My team at Cyber Security Newsletter, our weekly newsletter covering everything Cyber Security, reached out to 16 of the smartest people in Cyber Security to find out what trends they see happening within the space over the next 12 months. Here’s what they had to say:
With a large percentage of the work force still working out of their homes there will be steady growth in targeted attacks affecting collaborative tools that remote workers are using such as Zoom, Slack, and Microsoft Teams.
-Detrimental Security Debt and the Great Ransomware Reckoning
Security debt will not only continue to be a problem for businesses, but will also continue to grow. As is the case with finances, if you can’t keep track of your bills, it will be much more difficult to resolve the debt. Security debt operates the same way. If companies do not implement basic security best practices, such as strong passwords, antivirus, two-factor authentication and other measures simply because they don’t know enough about it or don’t care to, hackers are going to make them pay for it.
The reality is that the current economy is ripe for cybercriminals to exploit vulnerabilities, especially with ransomware payments in the millions.
2021 presents an opportunity to catch up, pay down debt, mature and align security with growing businesses. Just like the housing economic collapse, ransomware is a great reckoning – certainly not one we want, but one we may need.

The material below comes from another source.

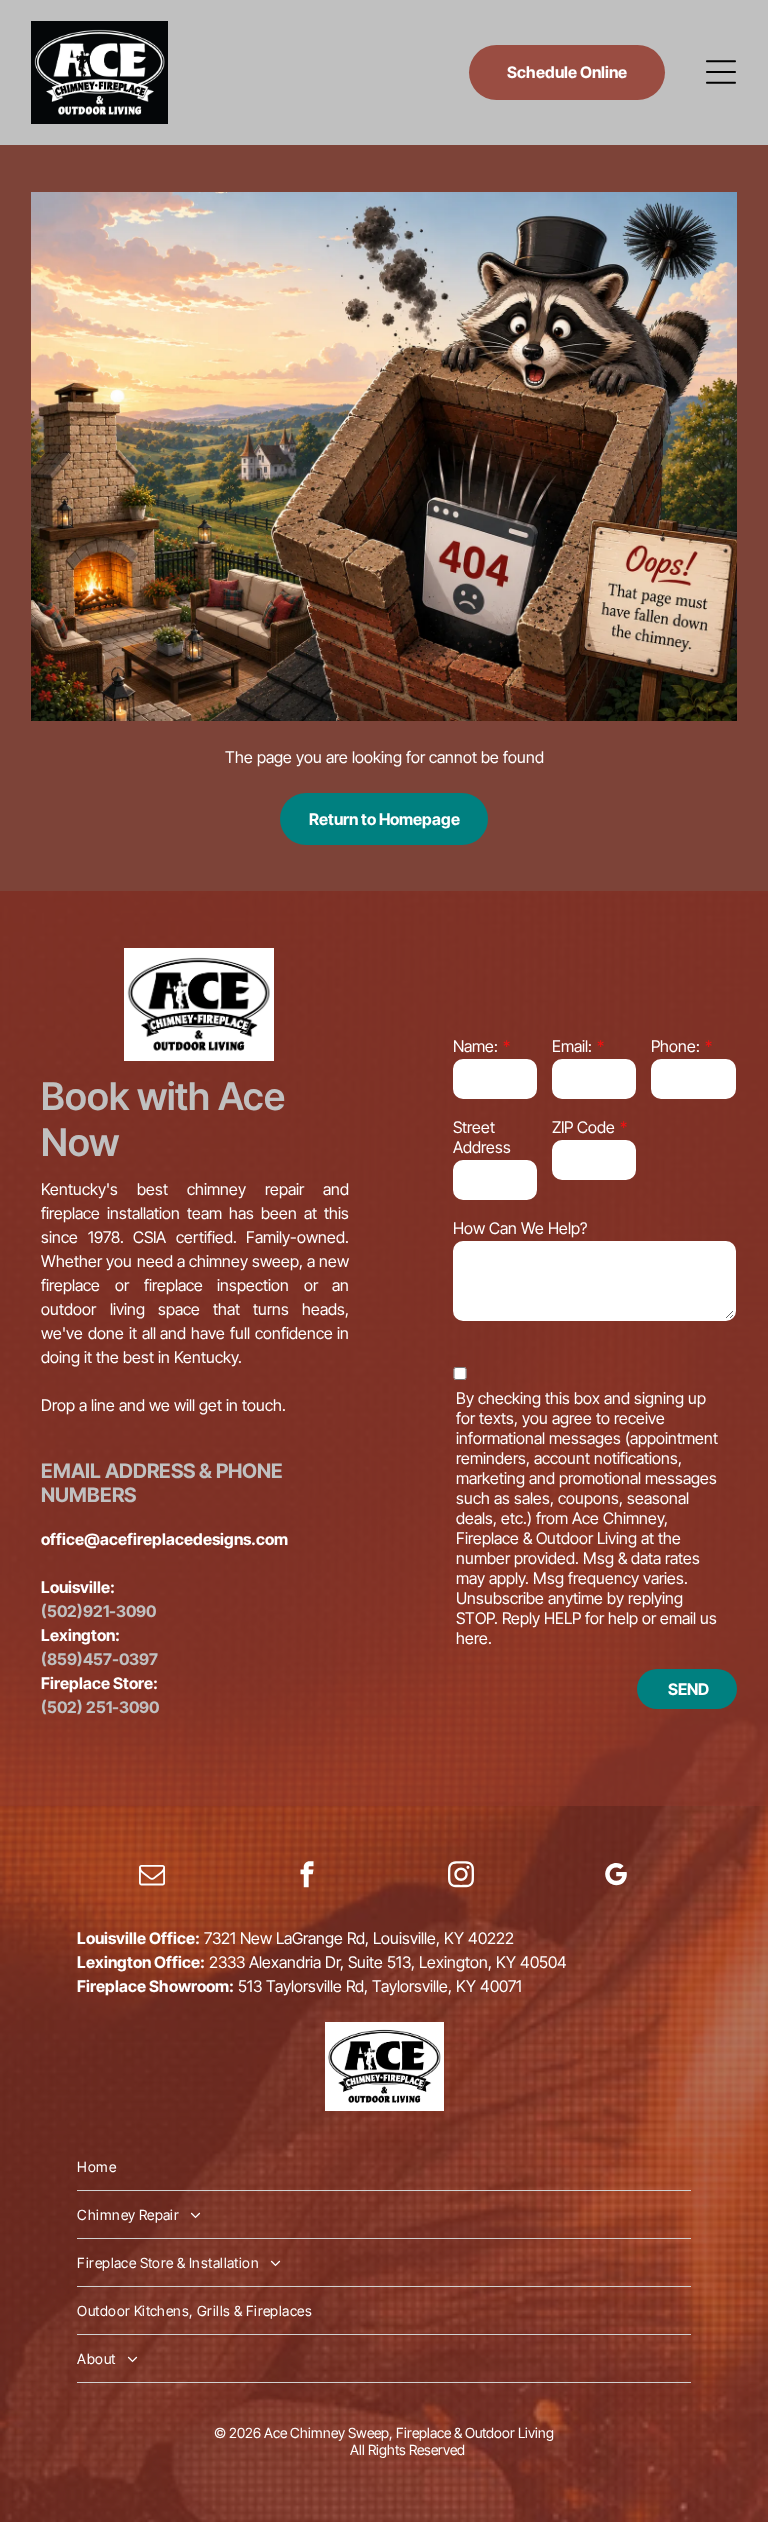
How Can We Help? (520, 1228)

-Security Requirements Will Be Necessary to Conduct Business
As more and more attacks occur against MSPs – and other businesses – some enterprises will further drive the terms of their engagements in that they’ll require businesses they’re working with to have certain security measures or cyber insurance in place. Security will become a basic requirement up and down the ladder, particularly due to so many big-name breaches coming via third-party vendors for things like HVAC, POS systems, etc.
While enterprises will be first in line to adopt this mindset, SMBs and midmarket orgs would be wise to follow suit. With these requirements trickling down, enterprises will play a larger role in driving organizational – and ultimately security – maturity.
-Hackers Will Continue to Centrally Target Victims
As businesses move to cloud-enabled technology, these technologies will sometimes allow hackers to centrally target their victims. Initially, cloud adoption posed a challenge for attackers targeting endpoints, but they have since figured out how to break in with new techniques. We saw it in 2020 and we’ll continue to see it in 2021. If any product offers centralized management of endpoints, that is going to be a ready attack surface and attackers will add that to their 2021 arsenal.
This type of attack method makes MSPs a top target for hackers. The reality is that hackers are maturing faster than SMBs and MSPs, and the latter will need to engage in more business planning through an attacker’s lens than as a security vendor to stand a chance.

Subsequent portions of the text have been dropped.